一般是用来找离当前元素(左端/右段)最近的比它(大/小)的(位置/元素)。
-
如果是找左边/右边最近的比cur要大的数,则从左到右遍历,整体的stack应该是单调递增的(从栈顶到栈底)(相当于压入的元素只能越来越小),如果栈顶 <= cur,则弹出,压入当前元素
-
如果是找左边/右边最近的比cur要小的数,则从左到右遍历,整体的stack应该是单调递减的(从栈顶到栈底)(相当于压入的元素只能越来越大),如果栈顶 >= cur,则弹出,压入当前元素
假设当前从栈顶弹出的元素为x(下标),则
- 在栈中位于x位置下面的元素即:离x左边最近且符合条件的位置。
- 当前遍历到的位置即:离x右边最近且符合条件的位置。
即 [左,x] <- 右 这种感觉
LC 739. 每日温度
有两种写法。
var dailyTemperatures = function(temperatures) {
const stack = []
const res = []
const N = temperatures.length
// 从右到左,把下一个更大的数存起来,每次都拿当前数和栈顶做比较,更新当前数的答案
for(let i = N - 1; i >= 0; i--){
while(stack.length && temperatures[i] >= temperatures[stack[stack.length - 1]]){
const t = stack.pop()
}
if(stack.length){
res[i] = stack[stack.length - 1] - i
}else{
res[i] = 0
}
stack.push(i)
}
return res
};
var dailyTemperatures = function(temperatures) {
const stack = []
const n = temperatures.length
const res = new Array(n).fill(0)
// 从左到右,把还没有发现下一个更大的数存起来,一旦发现比栈顶更大的元素,立刻更新栈顶的答案
for(let i = 0; i < n; i++){
while(stack.length && temperatures[i] > temperatures[stack[stack.length - 1]]){
const t = stack.pop()
res[t] = i - t
}
stack.push(i)
}
return res
};
var trap = function(height) {
const stack = []
const n = height.length
let res = 0
for(let i = 0; i < n; i++){
// 从左到右,找到离自己最近的比自己大的数
while(stack.length && height[i] >= height[stack[stack.length - 1]]){
// 如果柱子i大于等于自己,则现将自己弹出
const cur = stack.pop()
if(stack.length){
const top = stack[stack.length - 1]
const l = i - top - 1 // U型的底部长度
// height[top]是左边最近比cur大的数(U型的左边界),height[i]是右边最近的比cur大的数(U型的右边界)

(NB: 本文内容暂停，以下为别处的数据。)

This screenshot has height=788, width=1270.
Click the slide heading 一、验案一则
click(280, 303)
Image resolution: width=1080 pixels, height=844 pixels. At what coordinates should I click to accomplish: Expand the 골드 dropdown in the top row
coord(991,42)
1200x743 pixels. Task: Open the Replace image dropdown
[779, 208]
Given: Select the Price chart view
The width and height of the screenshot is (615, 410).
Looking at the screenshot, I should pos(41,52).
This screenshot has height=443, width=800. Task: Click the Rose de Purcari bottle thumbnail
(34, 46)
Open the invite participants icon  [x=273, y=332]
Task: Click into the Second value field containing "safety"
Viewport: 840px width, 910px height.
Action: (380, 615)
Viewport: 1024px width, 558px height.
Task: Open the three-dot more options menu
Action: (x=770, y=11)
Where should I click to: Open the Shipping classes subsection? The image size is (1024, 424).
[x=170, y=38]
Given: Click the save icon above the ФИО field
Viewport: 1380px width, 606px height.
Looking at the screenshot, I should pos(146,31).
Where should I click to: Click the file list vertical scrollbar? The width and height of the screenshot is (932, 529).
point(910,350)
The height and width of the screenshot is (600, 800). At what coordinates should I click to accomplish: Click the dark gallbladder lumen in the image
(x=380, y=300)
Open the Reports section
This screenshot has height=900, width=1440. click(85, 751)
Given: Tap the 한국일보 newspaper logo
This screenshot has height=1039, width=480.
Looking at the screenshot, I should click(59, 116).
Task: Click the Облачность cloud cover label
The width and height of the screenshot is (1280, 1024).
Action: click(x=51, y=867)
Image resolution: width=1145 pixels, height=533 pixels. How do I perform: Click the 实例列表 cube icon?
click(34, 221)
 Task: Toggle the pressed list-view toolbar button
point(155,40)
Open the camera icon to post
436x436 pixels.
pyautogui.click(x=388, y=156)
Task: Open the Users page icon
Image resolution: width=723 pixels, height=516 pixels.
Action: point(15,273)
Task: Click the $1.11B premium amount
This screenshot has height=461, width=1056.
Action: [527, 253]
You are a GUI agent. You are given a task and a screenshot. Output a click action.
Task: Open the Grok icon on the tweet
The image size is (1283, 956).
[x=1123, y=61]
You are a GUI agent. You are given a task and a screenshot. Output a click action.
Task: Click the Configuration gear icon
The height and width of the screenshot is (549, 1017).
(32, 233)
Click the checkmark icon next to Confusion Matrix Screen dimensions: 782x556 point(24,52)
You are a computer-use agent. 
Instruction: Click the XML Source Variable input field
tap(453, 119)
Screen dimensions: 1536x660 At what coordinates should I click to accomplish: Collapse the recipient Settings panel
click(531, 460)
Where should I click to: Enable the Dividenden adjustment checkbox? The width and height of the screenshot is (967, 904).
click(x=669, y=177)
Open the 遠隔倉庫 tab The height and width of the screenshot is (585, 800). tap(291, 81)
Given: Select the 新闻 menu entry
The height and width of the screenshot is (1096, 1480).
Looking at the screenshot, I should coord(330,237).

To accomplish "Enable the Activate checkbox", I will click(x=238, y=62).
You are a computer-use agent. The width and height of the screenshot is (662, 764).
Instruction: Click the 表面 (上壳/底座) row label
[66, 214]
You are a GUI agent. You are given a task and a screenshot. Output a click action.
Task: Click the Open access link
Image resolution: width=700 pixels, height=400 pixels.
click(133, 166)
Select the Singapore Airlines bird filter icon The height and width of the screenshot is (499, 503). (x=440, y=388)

const h = Math.min(height[i], height[top]) - height[cur]
res += h * l
}
}
stack.push(i)
}
return res
};
var largestRectangleArea = function(heights) {
const n = heights.length
const left = new Array(n).fill(-1)
const right = new Array(n).fill(n)
let res = -Infinity
const stack = []
for(let i = 0; i < n; i++){
while(stack.length && heights[i] < heights[stack[stack.length - 1]]){
const t = stack.pop()
right[t] = i
left[t] = stack.length ? stack[stack.length - 1] : -1
}
stack.push(i)
}
while(stack.length){
const t = stack.pop()
right[t] = n
left[t] = stack.length ? stack[stack.length - 1] : -1
}
for(let i = 0; i < n; i++){
res = Math.max(res, (right[i] - left[i] - 1) * heights[i])
}
return res
};
var maximalRectangle = function(matrix) {
const m = matrix.length
const n = matrix[0].length
const heights = new Array(n).fill(0)
const calcMax = (heights) => {
const stack = []
let res = 0
// 对于每根柱子找到左、右两边第一个比它小的height,则他的面积即 (right - left - 1) * height[i]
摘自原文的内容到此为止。